Industrial Production growth remains positive but is expected to slow down in July as compared to June.
- If analysts are correct, this would be the sixth straight month of growth.
Sales of retail goods are expected to improve in July and post slight growth vs. the decline experienced in June.
- Consumer confidence remains high and might help retail sales growth to accelerate.
Housing starts and building permits are expected to remain strong for the month of July, at a rate of around 1.2 million for both.
- Building permits are a leading indicator, which last peaked in September 2005 with a reading of 2.26 million.
- Between 2006 and 2008 building permits fell nearly 70% to a low of 554,000 in December of 2008.
Contributed by Aleksey Marchenko
STRATEGIC ASSET ALLOCATION
Proceed With Caution?
Gold had a good week as investors, spooked by military rhetoric and chatter of nuclear warfare, moved into safe-haven assets. Treasury bonds also did very as the 10-year yield fell from 2.28% on Monday to 2.19% by Friday as priorities shifted from yield to safety.
Meanwhile, risk-on asset classes such as Emerging Markets, Developed International and Small Cap stocks lagged due to the political tensions. The Indian and Chinese markets sold off after having an impressive year-to-date run. However, these are two of the fastest growing economies in the world. Familiar growth themes for both countries are urbanization, a rising middle class, and increasing consumer spending.
- China is betting on infrastructure investments that will link Southeast Asia to Europe, as well as open its economy further to foreign businesses.
- India has demonetized its currency (to fight “black money”) and introduced a Goods and Services Tax. Also, India’s middle-class households are expected to more than double by 2025 to around 114 million (or nearly 550 million people). India’s current total population is about 1.3 billion.
Despite the weakness in Emerging Markets this week, as growth reignites, investors may find them an attractive alternative to the lofty valuations of U.S. large cap stocks.
It was a poor week for growth stocks in general as the asset class had room for contraction given above average valuations. Amongst the biggest movers were…
- Dentsply Sirona Inc. (XRAY) fell 10% week-to-date as the manufacturer of dental products lowered revenue and earnings guidance. High expectations from the merger with Sirona have subdued as synergies have proved elusive.

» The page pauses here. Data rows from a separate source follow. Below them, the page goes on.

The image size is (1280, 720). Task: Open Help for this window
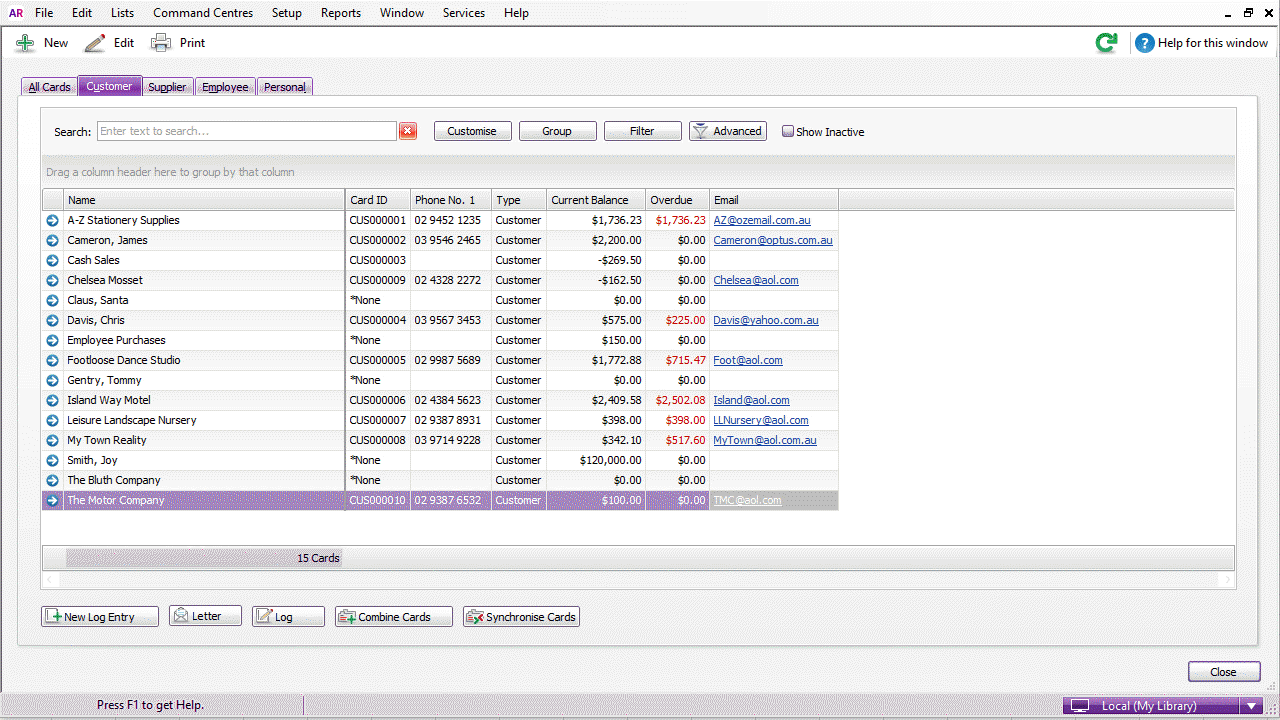pos(1201,43)
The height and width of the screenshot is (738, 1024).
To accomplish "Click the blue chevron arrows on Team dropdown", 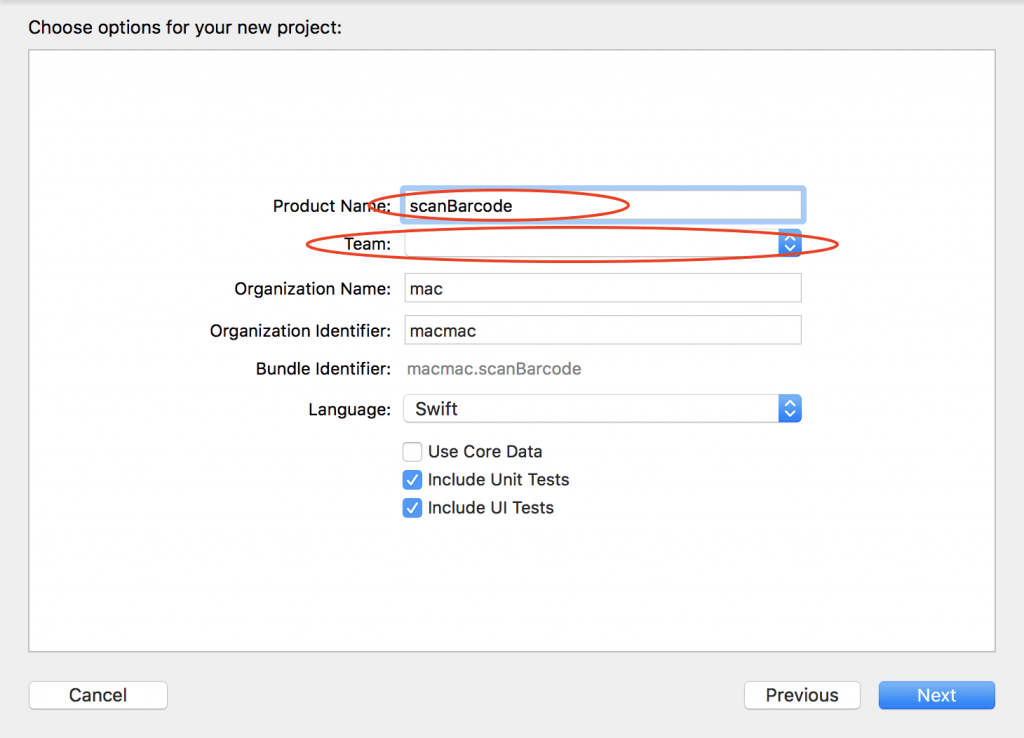I will coord(790,244).
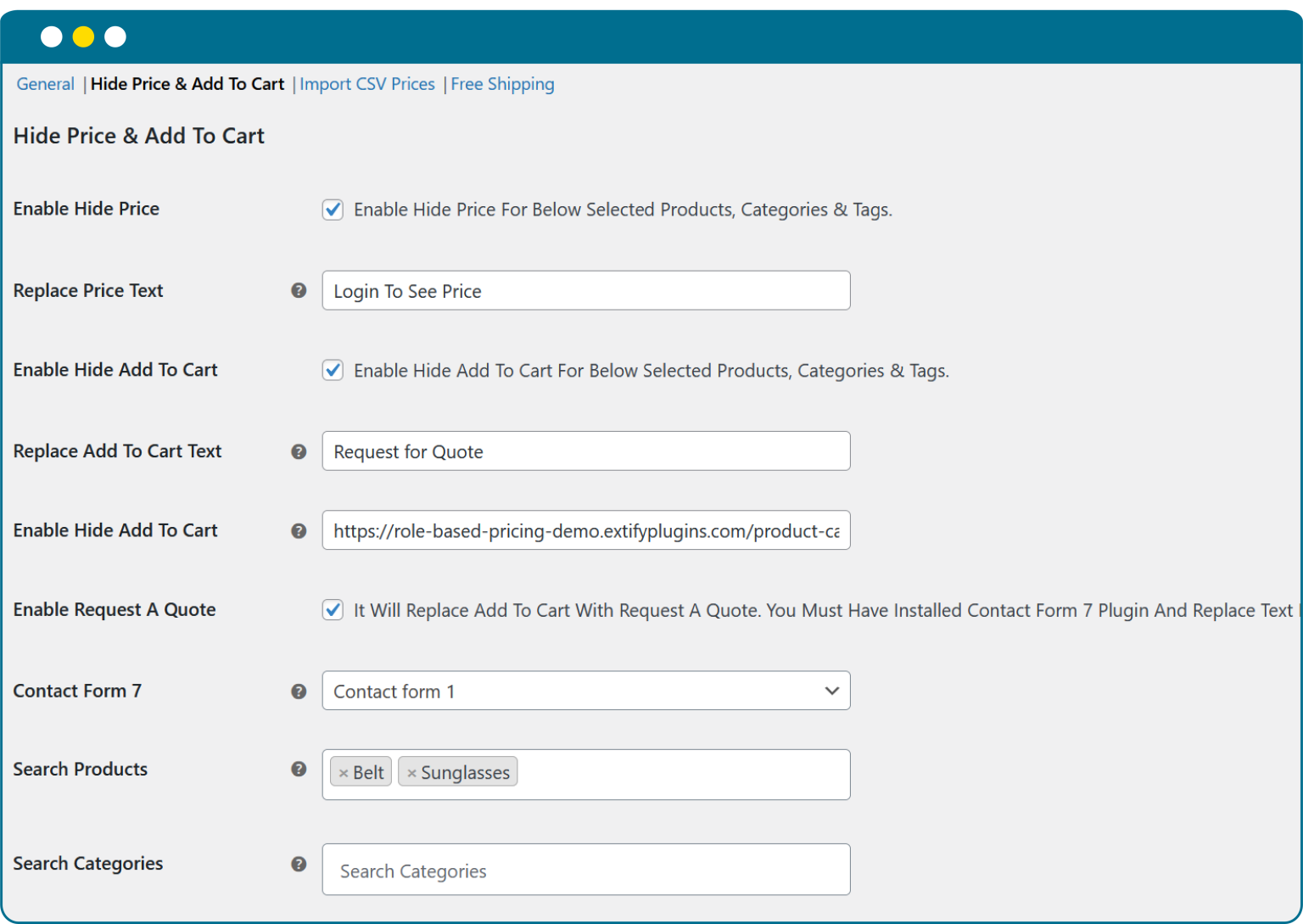Image resolution: width=1303 pixels, height=924 pixels.
Task: Select the Hide Price & Add To Cart tab
Action: pyautogui.click(x=187, y=84)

- Albemarle Corp. (ALB) missed earnings expectations due to their Refining and Bromine segments and guided conservatively. The company’s lithium segment did very well, thanks to demand for electric vehicle lithium ion batteries. Tesla (TSLA) has been ramping up production to meet a backlog of orders which bodes well for the lithium producer. We saw the miss as an opportunity to add the stock to our Strategic holdings.
STRATEGIC EQUITY INCOME
Show Me the Cash!
Financials and Energy were a drag this week, as Schlumberger (SLB), Enbridge Inc. (ENB), M&T Bank Corp. (MTB), and HSBC Holdings plc (HSBC) dropped 4-5%. On the other hand…
- CVS Health Corp. (CVS) stock led the strategy in performance as the pharmacy increased earnings guidance and confirmed free cash flow expectations. With a 9% free cash flow yield, the company is well positioned to increase future dividend payments.